To my bias opinion, Faber & Faber have always seamed a more artistic publisher based on the work in the 1930’s and 40’s. The typesetting of the poetry to the beautifully illustrated dust jackets always seam to be ahead of other publishers when it came to literature and how to employ artists.

The Ariel poems were a series of 38 pamphlets that contained illustrated poems published by Faber and Gwyer and later by Faber and Faber.
Faber and Faber began as a firm in 1929. However, its roots go back further — to The Scientific Press, owned by Sir Maurice and Lady Gwyer and derived much of its income from the weekly magazine the ‘Nursing Mirror’.

The Gwyers aimed for trade publishing and this led them to Geoffrey Faber. The partnership was then founded in 1925 and known as Faber and Gwyer. It was at this time In 1925 that T.S.Eliot left Lloyds bank to join the publishing firm Faber and Gwyer, as an editor.

The partnership of Gwyers and Faber didn’t last for long, four years later in 1929, the Nursing Mirror was sold and Geoffrey Faber and the Gwyers parted company. Searching for a name with a ring of respectability, Geoffrey hit on the name Faber and Faber, although there was only ever one Faber.
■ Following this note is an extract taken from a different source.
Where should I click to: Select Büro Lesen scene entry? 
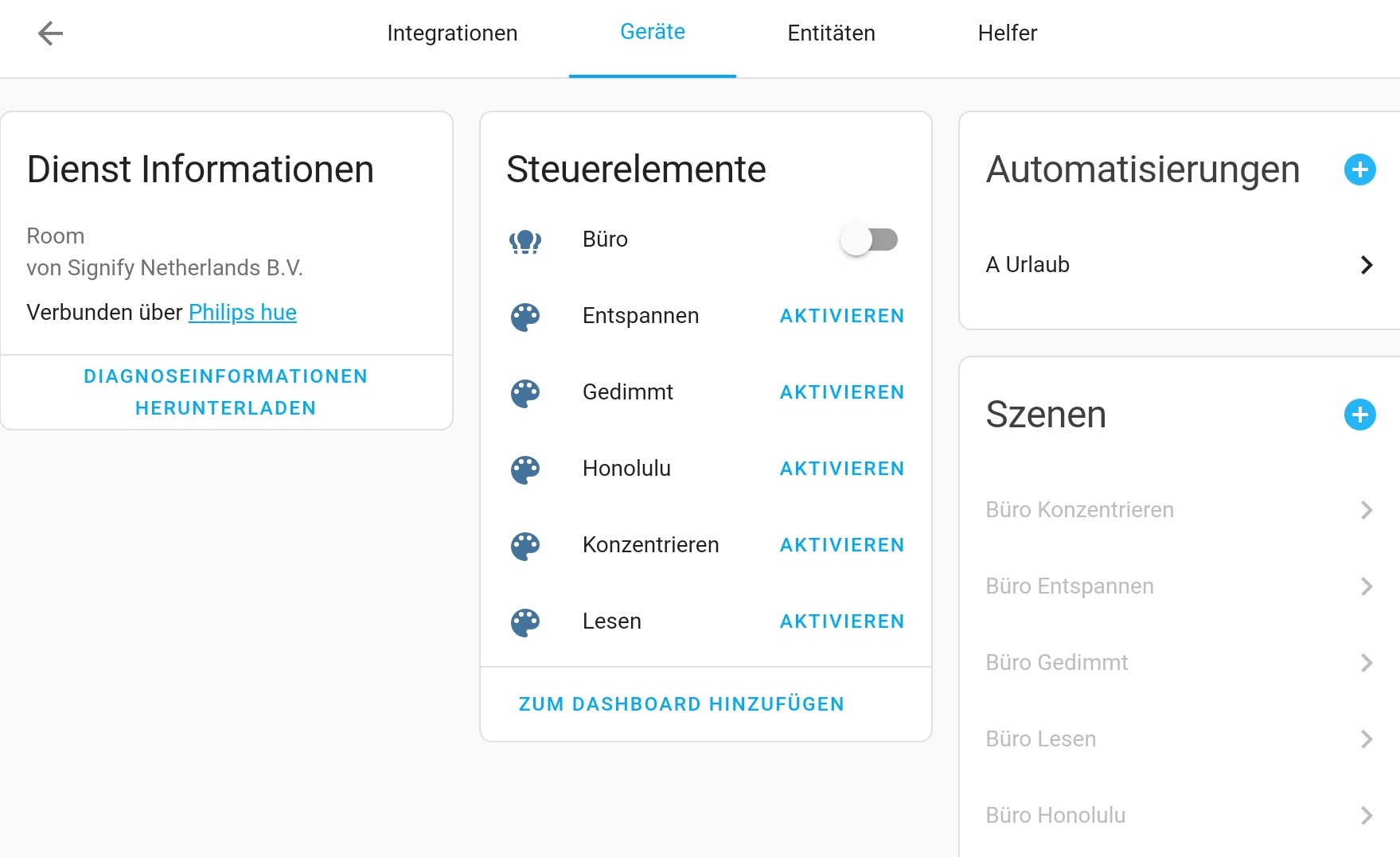point(1041,739)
In 1927, Eliot was asked by Geoffrey Faber, to write one poem each year for a series of illustrated pamphlets with holiday themes to be sent to the firms clients and business acquaintances as Christmas greetings.
This series became the “Ariel Series” and would amass 38 pamphlets from a selection of English writers and poets from 1927 through 1931. It was a mark of considerable taste by Faber & Faber as they paired their authors with modern artists.

 A detail of the wood engraving by Gertrude Hermes for Ariel Poem #23

The first editions of the Ariel Poems where released in numbers of 3000–5000 printings per copy. A set of limited editions where also issued in various printings of 250–500 copies each. These were signed and numbered by the authors and bound with thicker hand cut paper. Both versions of the editions had an illustration on the front cover, then a frontispiece by the illustrator that was sometimes coloured. Then the poems text. The pamphlets were bought back in 1954, when eight new publications were released in the New Series. These came with a colourful envelope from when they were posted.
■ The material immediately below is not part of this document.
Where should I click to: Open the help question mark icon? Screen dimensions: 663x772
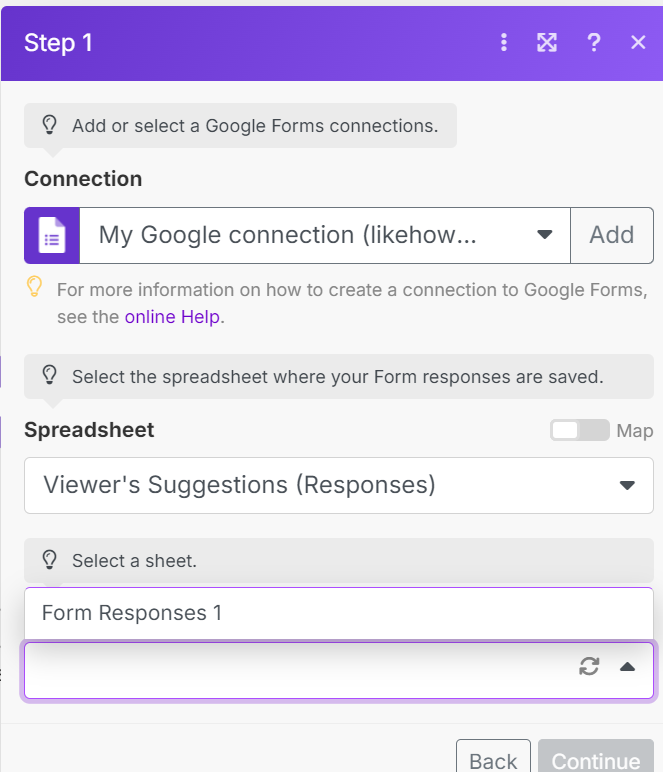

The pamphlets, in order, are as follows:

  • Yuletide in a Younger World by Thomas Hardy, drawings by Albert Rutherston
  • The Linnet’s Nest by Henry Newbolt, drawings by Ralph Keene
  • The Wonder Night by Laurence Binyon, drawings by Barnett Freedman
  • Alone by Walter de la Mare, wood engravings by Blair Hughes-Stanton
  • Gloria in Profundis by G. K. Chesterton, wood engravings by Eric Gill
  • The Early Whistler by Wilfred Gibson, drawings by John Nash
  • Nativity by Siegfried Sassoon, designs by Paul Nash
  • Journey of the Magi by T. S. Eliot, drawings by E. McKnight Kauffer
  • The Chanty of the Nona, poem and drawings by Hilaire Belloc
  • Moss and Feather by W. H. Davies, illustrated by Sir William Nicholson
  • Self to Self by Walter de la Mare, wood engravings by Blaire Hughes-Stanton
  • Troy by Humbert Wolfe, drawings by Charles Ricketts
  • The Winter Solstice by Harold Monro, drawings by David Jones
  • To My Mother by Siegfried Sassoon, drawings by Stephen Tennant
  • Popular Song by Edith Sitwell, designs by Edward Bawden
  • A Song for Simeon by T. S. Eliot, drawings by E. McKnight Kauffer
  • Winter Nights, a reminiscence by Edmund Blunden, drawings by Albert Rutherston
  • Three Things by W. B. Yeats, drawings by Gilbert Spencer
  • Dark Weeping by “AE”, designs by Paul Nash
  • A Snowdrop by Walter de la Mare, drawings by Claudia Guercio
  • Ubi Ecclesia by G. K. Chesterton, drawings by Diana Murphy
  • The Outcast by James Stephens, drawings by Althea Willoughby
  • Animula by T. S. Eliot, wood engravings by Gertrude Hermes
  • Inscription on a Fountain-Head by Peter Quennell, drawings by Albert Rutherston
  • The Grave of Arthur by G. K. Chesterton, drawings by Celia Fiennes
  • Elm Angel by Harold Monro, wood engravings by Eric Ravilious
  • In Sicily by Siegfried Sassoon, drawings by Stephen Tennant
  • The Triumph of the Machine by D. H. Lawrence, drawings by Althea Willoughby
  • Marina by T. S. Eliot, drawings by E. McKnight Kauffer
  • The Gum Trees by Roy Campbell, drawings by David Jones
  • News by Walter de la Mare, drawings by Barnett Freedman
  • A Child is Born by Henry Newbolt, drawings by Althea Willoughby
  • To Lucy by Walter de la Mare, drawings by Albert Rutherston
  • To the Red Rose by Siegfried Sassoon, drawings by Stephen Tennant
  • Triumphal March by T. S. Eliot, drawings by E. McKnight Kauffer
  • Jane Barston 1719–1746 by Edith Sitwell, drawings by R. A. Davies
  • Invitation To Cast Out Care by Vita Sackville-West, drawings by Graham Sutherland
  • Choosing A Mast by Roy Campbell, drawings by Barnett Freedman

The 1954 series was as follows:

  • Sirmione Peninsula by Stephen Spender, drawings by Lynton Lamb
  • The Winnowing Dream by Walter de la Mare, drawings by Robin Jacques.
  • The Other Wing by Louis Macneice, drawings by Michael Ayrton.
  • Mountains by W. H. Auden, drawings by Edward Bawden.
  • Nativity by Roy Campbell, drawings by James Sellars.
  • Christmas Eve by C Day Lewis, drawings by Edward Ardizzone
  • The Cultivation of Christmas Trees by T. S. Eliot, drawings by David Jones.
  • Prometheus by Edwin Muir, drawings by John Piper.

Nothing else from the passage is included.